Provided data =
== Segment start ==

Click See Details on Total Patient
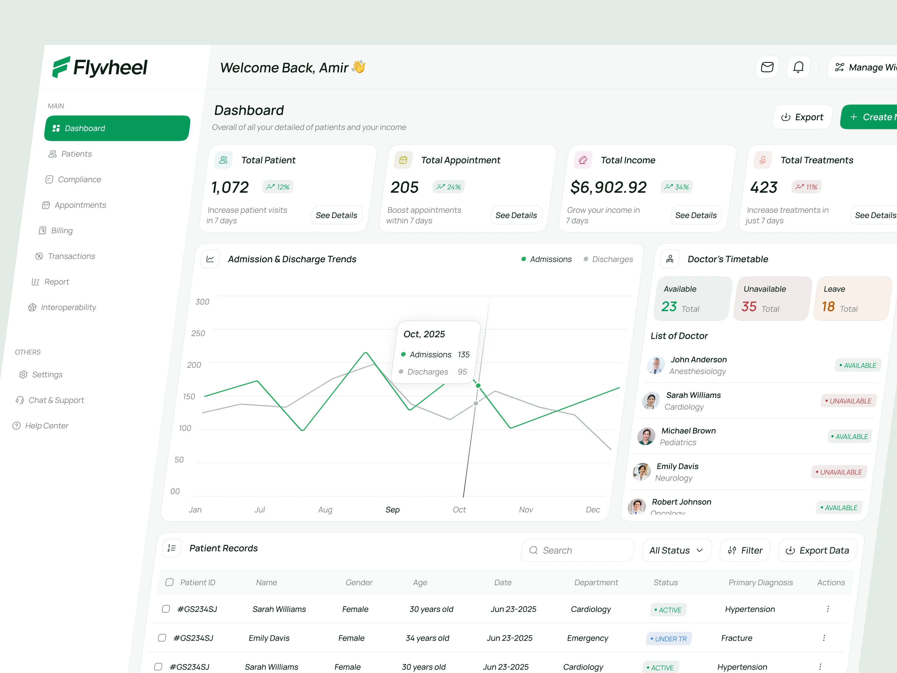This screenshot has width=897, height=673. point(336,215)
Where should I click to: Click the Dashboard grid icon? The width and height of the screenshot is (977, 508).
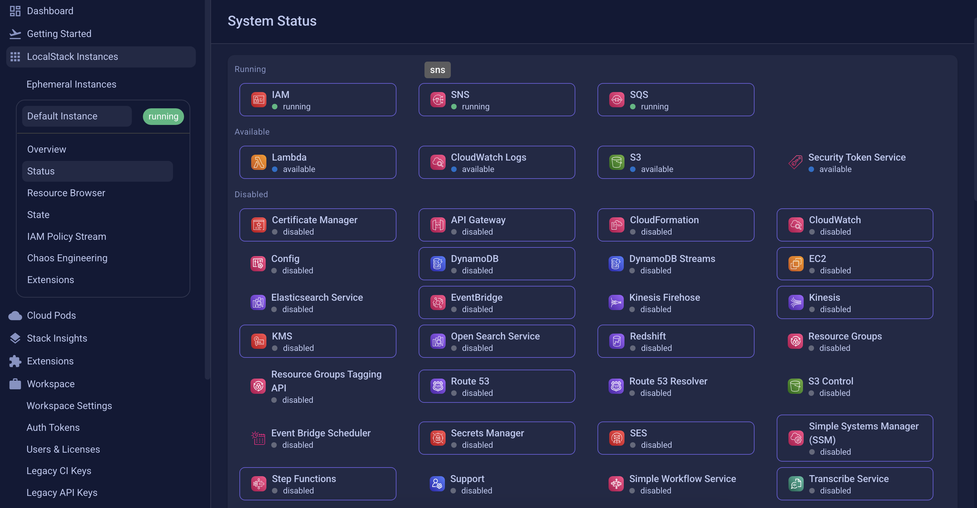(x=15, y=11)
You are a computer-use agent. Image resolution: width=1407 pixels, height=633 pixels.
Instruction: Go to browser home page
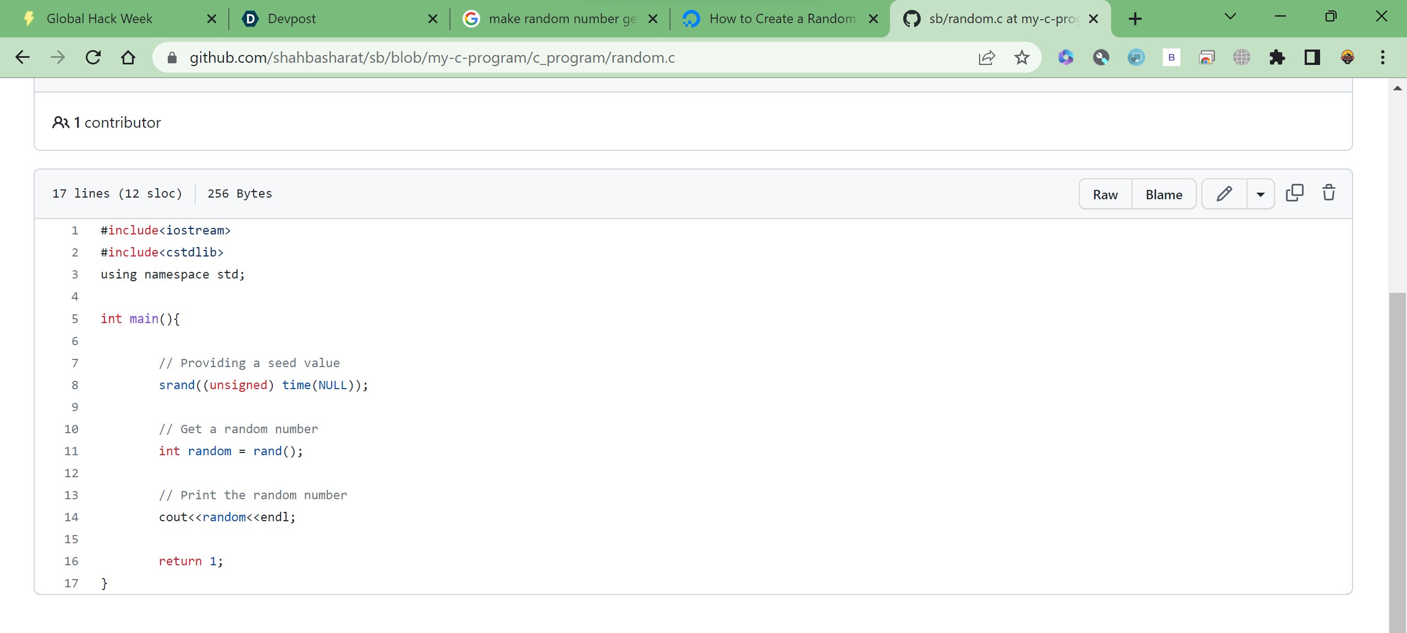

== Segment end ==

What you should do =
Begin at the line containing "Where should I" and extract every line through the end of the records, inclusive, exactly and only; omit pictures.

Response to this exercise =
Where should I click to: Click the Dashboard grid icon? The width and height of the screenshot is (977, 508).
(x=15, y=11)
You are a computer-use agent. Image resolution: width=1407 pixels, height=633 pixels.
Instruction: Go to browser home page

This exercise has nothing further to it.